Antimicrobial resistance is one of the top 10 global threats to public health, according to the World Health Organization, and scientists are scrambling to find new tools to treat the deadliest drug-resistant infections. However, this study suggests that reducing the virulence of persistent infections rather than trying to kill the bacteria may offer an alternative treatment approach.

The study, published February 13, 2023, in the journal Proceedings of the National Academy of Science, suggests that therapy targeting these two proteins could disable MRSA, making it less deadly and possibly even harmless. Such an approach would also reduce the risk of developing antibiotic resistance.

We were looking for an alternative way to fight MRSA. We were interested in understanding how bacteria cause disease to see if we could directly interfere with the virulence factors produced by the bacteria. If we can neutralize him, maybe we don’t have to worry about his immunity to antimicrobials.

Why have bacteria become resistant to drugs?

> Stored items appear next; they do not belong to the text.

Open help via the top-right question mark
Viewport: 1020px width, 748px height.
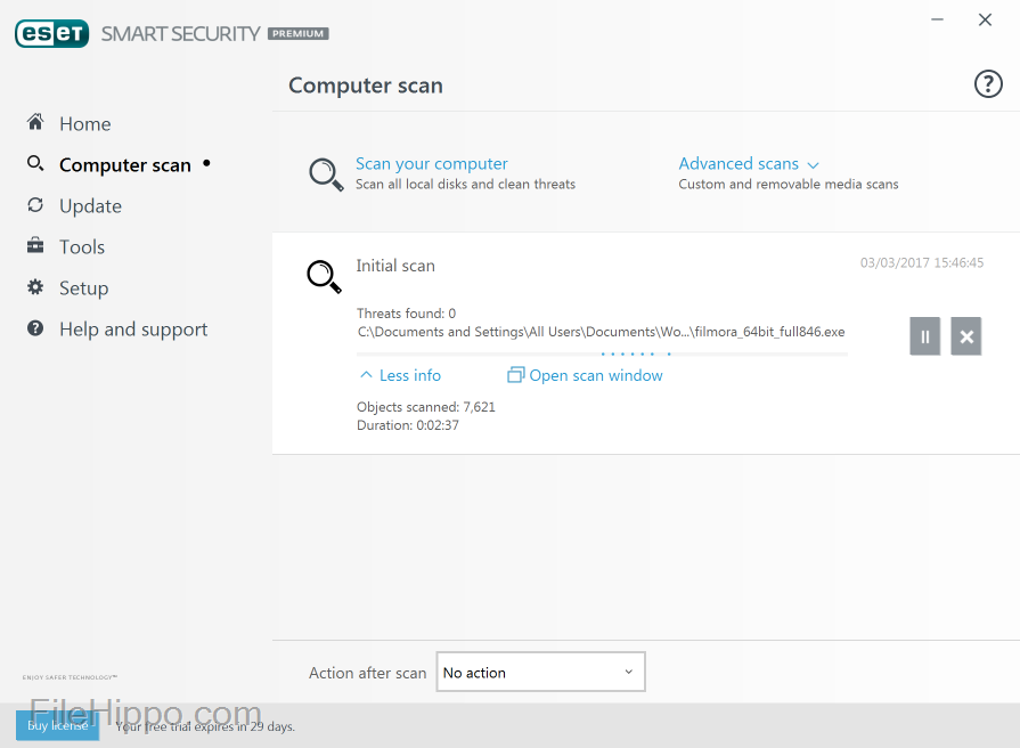tap(987, 85)
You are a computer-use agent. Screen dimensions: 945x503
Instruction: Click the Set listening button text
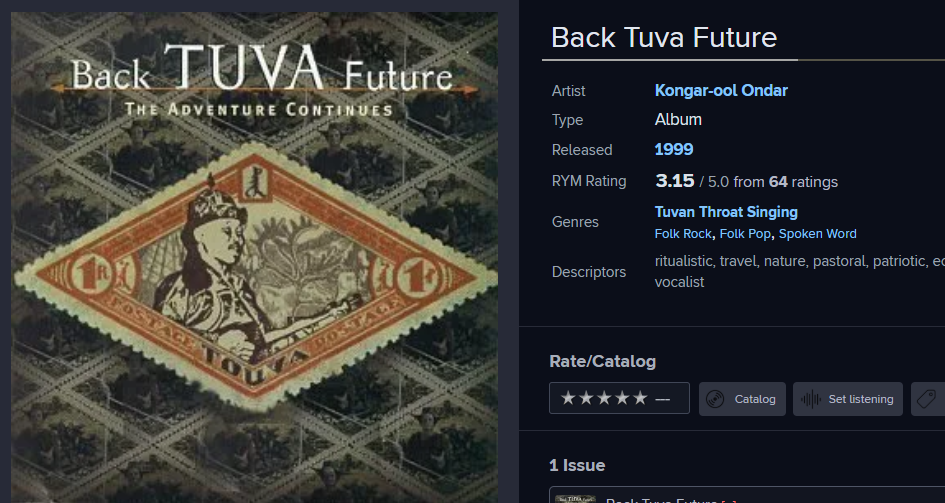[x=861, y=399]
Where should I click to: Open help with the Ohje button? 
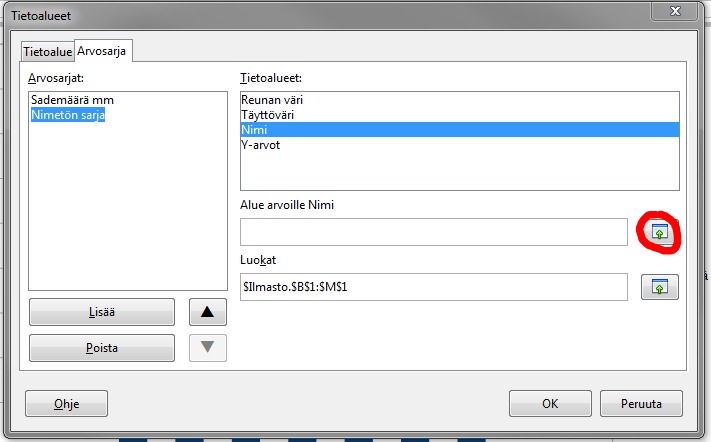(66, 404)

Antimicrobial resistance develops when drug therapy kills some, but not all, bacterial cells. The remaining bacteria have some natural resistance, so if they have a chance to colonize again, the next infection will be stronger against antibiotics. This unintentional selective breeding has led to the emergence of superbugs such as MRSA and multidrug resistant tuberculosis.

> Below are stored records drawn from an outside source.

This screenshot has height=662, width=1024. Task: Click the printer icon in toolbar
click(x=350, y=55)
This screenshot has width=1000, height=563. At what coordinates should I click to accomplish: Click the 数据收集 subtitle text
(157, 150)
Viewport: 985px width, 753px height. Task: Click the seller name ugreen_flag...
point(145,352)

A treatment approach that makes an infection less harmful without killing it could eliminate the possibility of such selective selection. In the case of MRSA, this is hindered by the fact that the bacterium produces several types of toxins in large quantities. Understanding and shutting down every mechanism is extremely difficult.

What scientists have learned

Previous work by Dickey and other researchers has shown that the two proteins act as ferries to transport toxin molecules from the bacterial cell membrane to the external environment. But it wasn’t clear why there were two carrier proteins and how they worked. Without this understanding, scientists cannot develop treatments that will prevent the release of toxins.

To understand the mechanism, Dickey and his team removed all types of carriers through genetic engineering and watched how MRSA cells secreted toxins. They discovered that a carrier protein collects hydrophilic or water-loving toxins floating in the cell’s cytoplasm and transports them across the cell membrane. In the absence of this carrier, hydrophilic toxins continued to accumulate inside MRSA cells, where they were harmless to both MRSA and any potential host.

When the team deleted the second carrier protein, hydrophobic (water-repellent) toxins accumulated in the cell. This is important because these toxins tend to leave the aqueous cytoplasm on their own and settle into the more oily cell membrane. This is where MRSA toxins damage host cells and MRSA cells. Therefore, without a second carrier protein, MRSA cells are damaged by their own hydrophobic toxins.

Why is this a really important discovery?

The study’s findings aren’t just for MRSA. When the researchers analyzed the genomes of many other bacteria, they found that many of them had genes that produce a dual system of transport proteins similar to what they found in MRSA. This discovery points to the potential of a new approach to treat other bacterial infections.

Overall, this study provides new insights into the complex mechanisms of bacterial virulence and offers hope for new approaches to combat drug-resistant infections.